Work required =>
Give the data below again exactly as written, but without the pictures.

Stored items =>
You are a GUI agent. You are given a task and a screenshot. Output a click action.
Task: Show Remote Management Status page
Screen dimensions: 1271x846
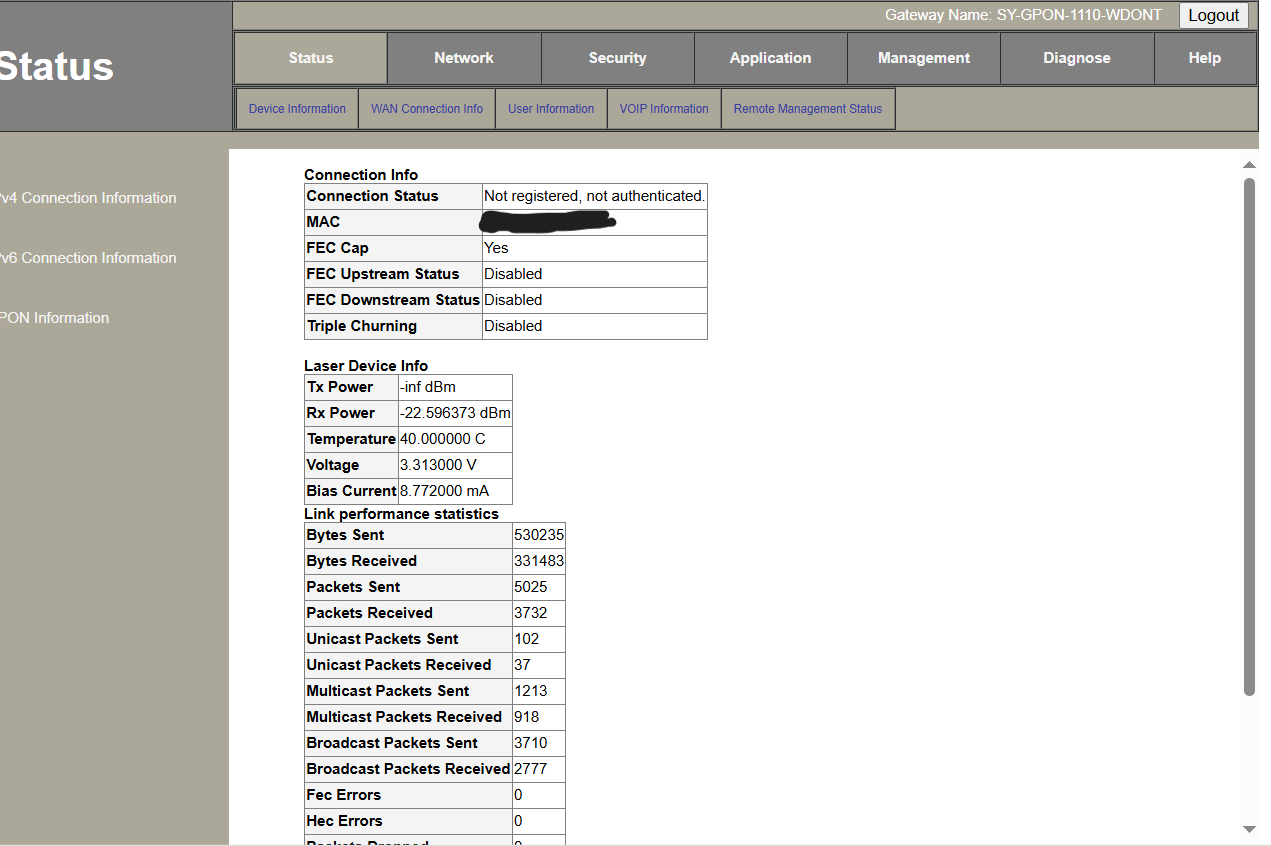808,109

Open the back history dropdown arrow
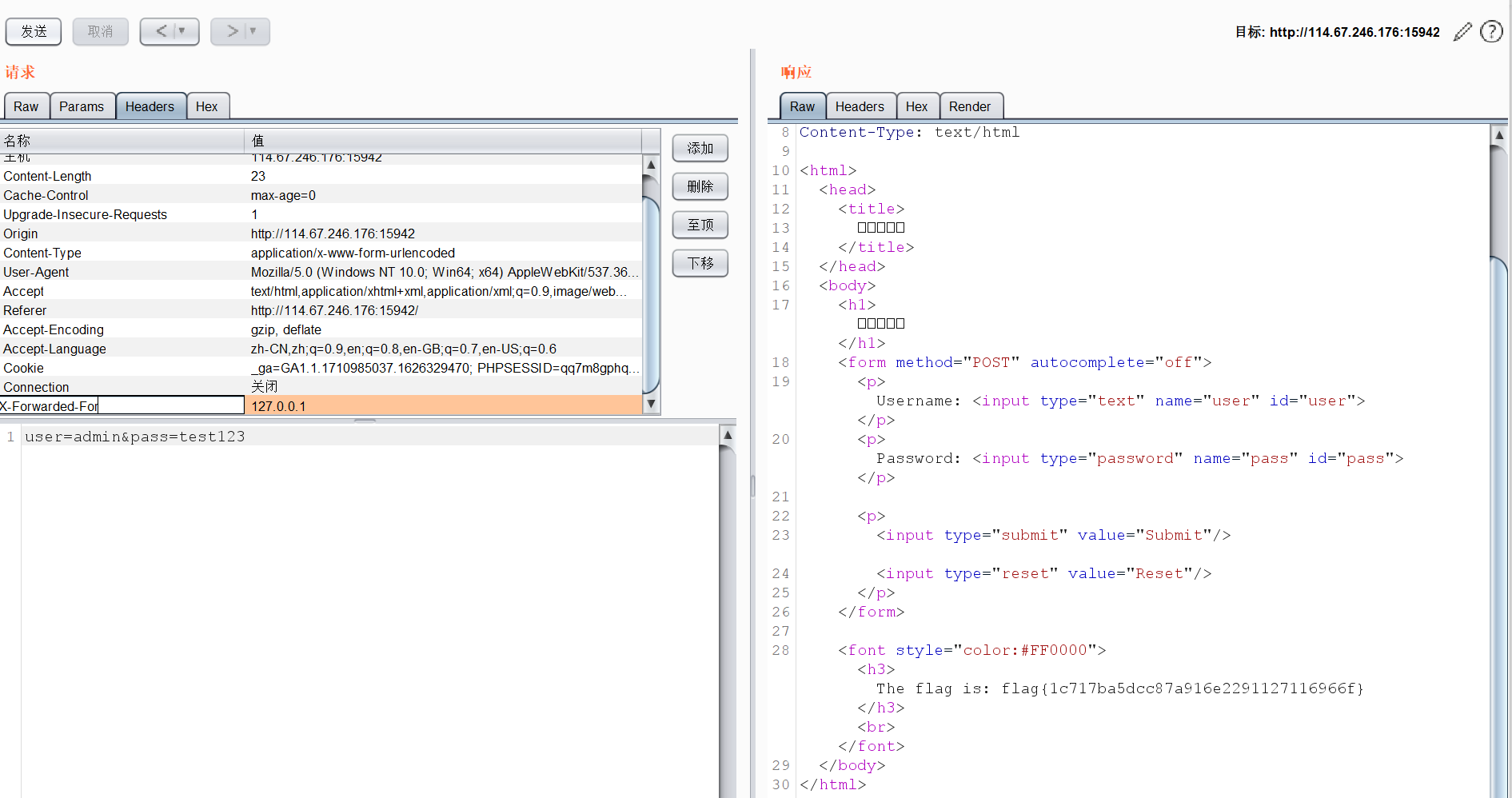[182, 31]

Exercise output =>
You are a GUI agent. You are given a task and a screenshot. Output a click action.
Task: Show Remote Management Status page
Screen dimensions: 1271x846
808,109

Open the back history dropdown arrow
[182, 31]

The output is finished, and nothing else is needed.